Problem to solve
Omitting every picture, copy the lines from the one that contains "Viewport: 1024px width, 526px" through the last line of the records below, exactly and with nothing added.

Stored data
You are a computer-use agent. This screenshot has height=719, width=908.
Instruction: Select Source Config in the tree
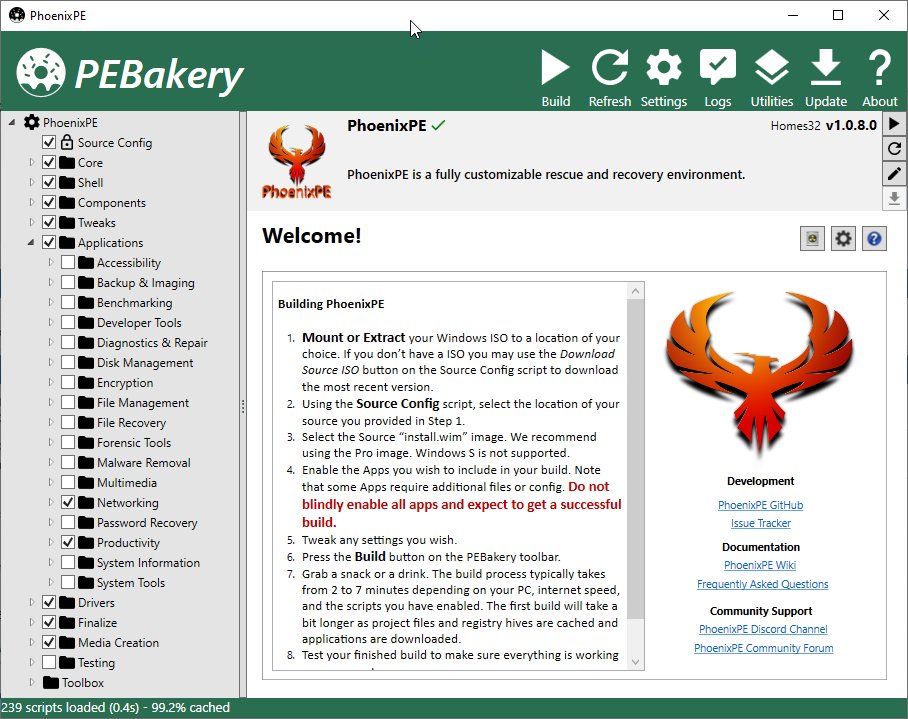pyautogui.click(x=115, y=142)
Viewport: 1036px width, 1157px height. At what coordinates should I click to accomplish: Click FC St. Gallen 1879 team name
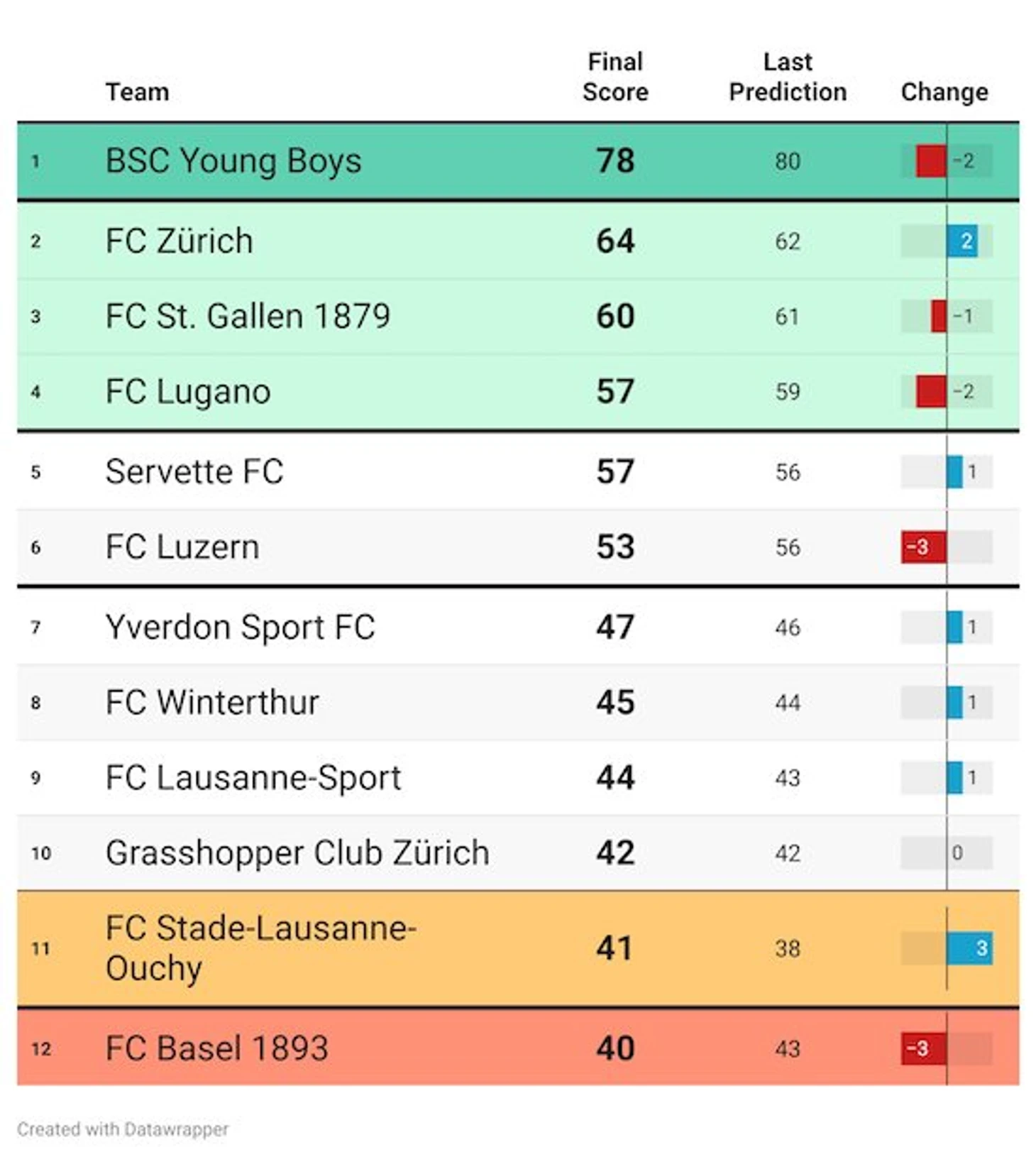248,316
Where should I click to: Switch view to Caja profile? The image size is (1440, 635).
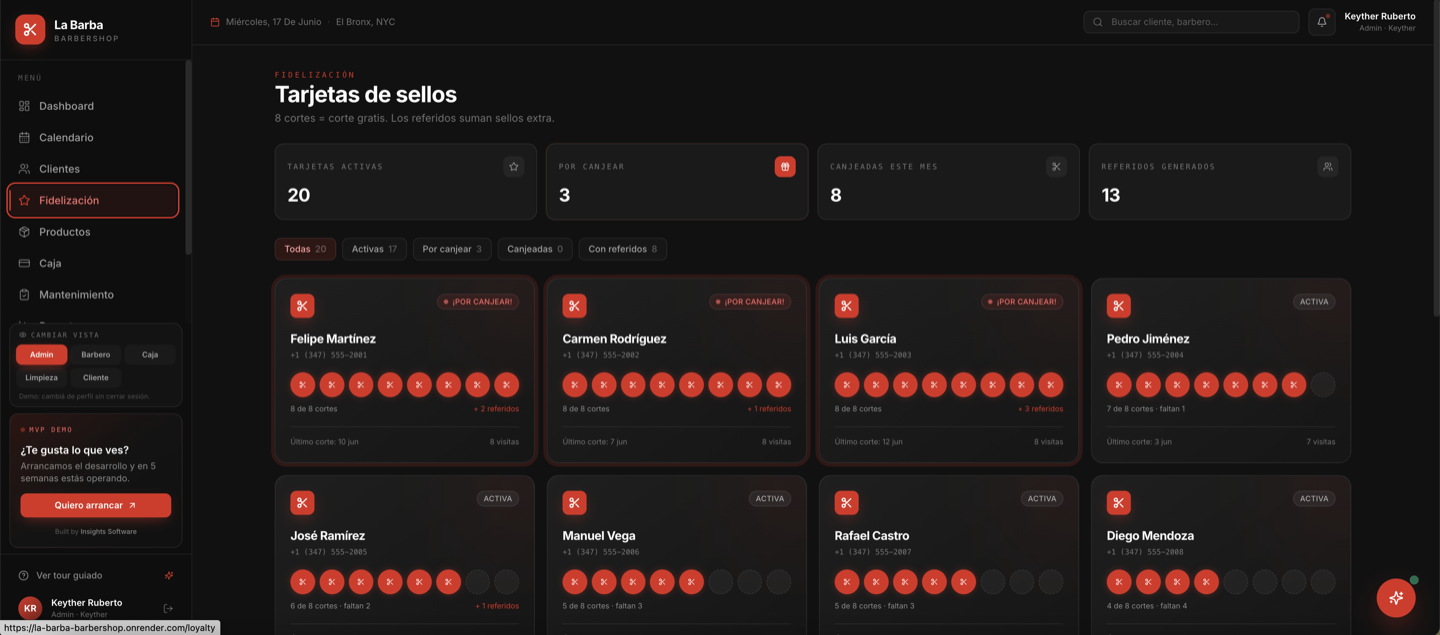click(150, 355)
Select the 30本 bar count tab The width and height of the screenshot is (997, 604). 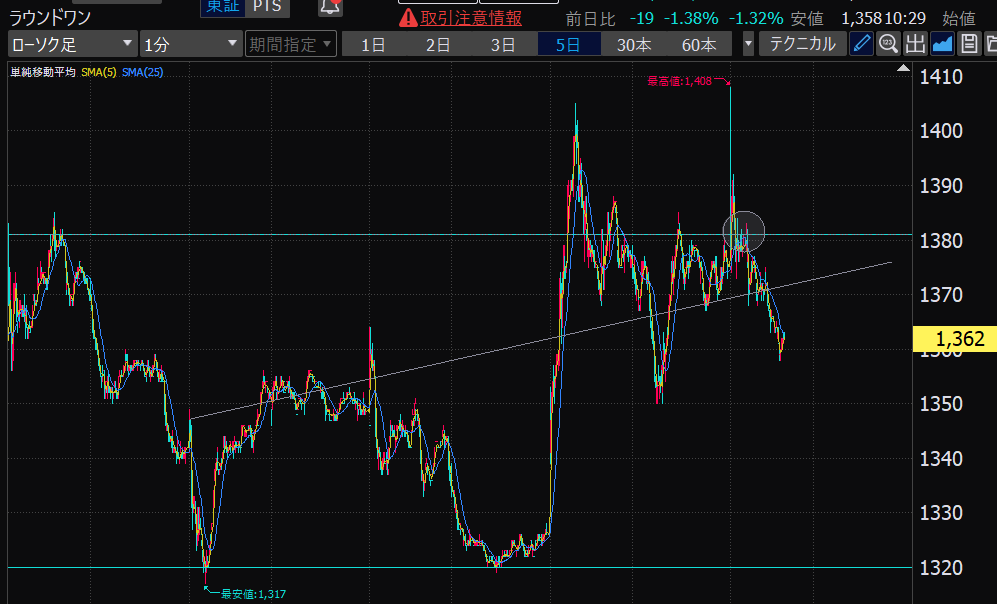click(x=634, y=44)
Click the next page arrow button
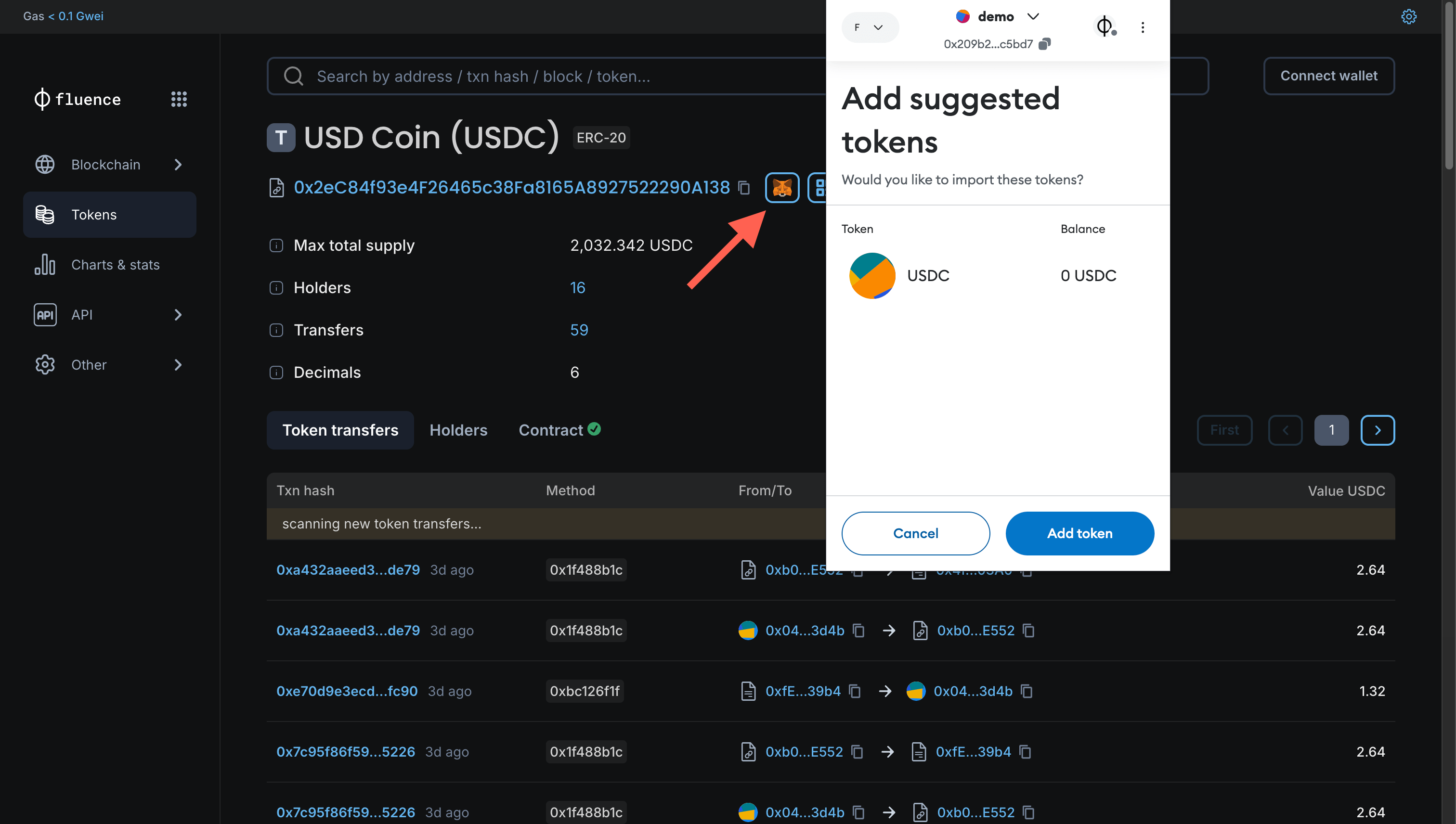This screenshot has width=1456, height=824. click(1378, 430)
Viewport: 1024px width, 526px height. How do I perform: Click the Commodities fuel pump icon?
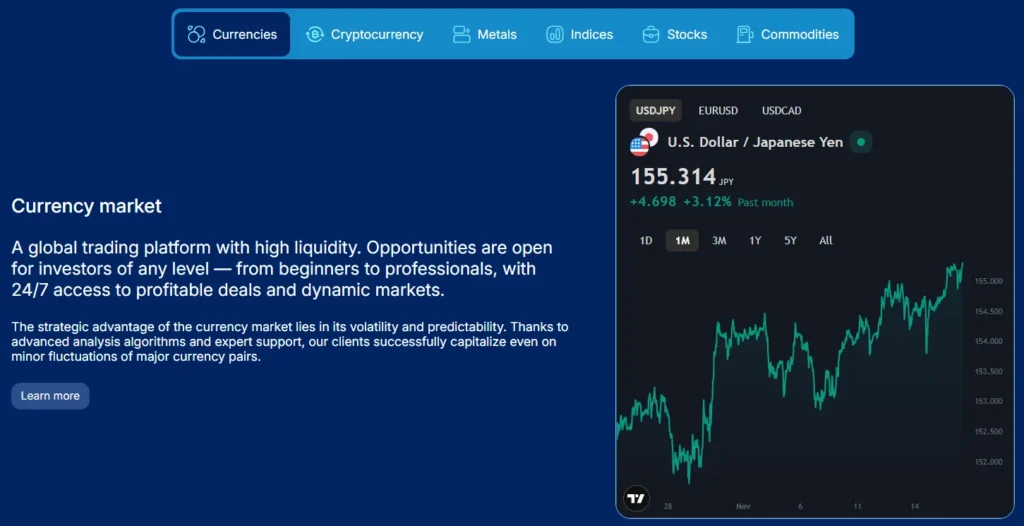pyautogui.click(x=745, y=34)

Answer to this problem
Viewport: 1024px width, 526px height. How do I perform: Click the Commodities fuel pump icon?
pyautogui.click(x=745, y=34)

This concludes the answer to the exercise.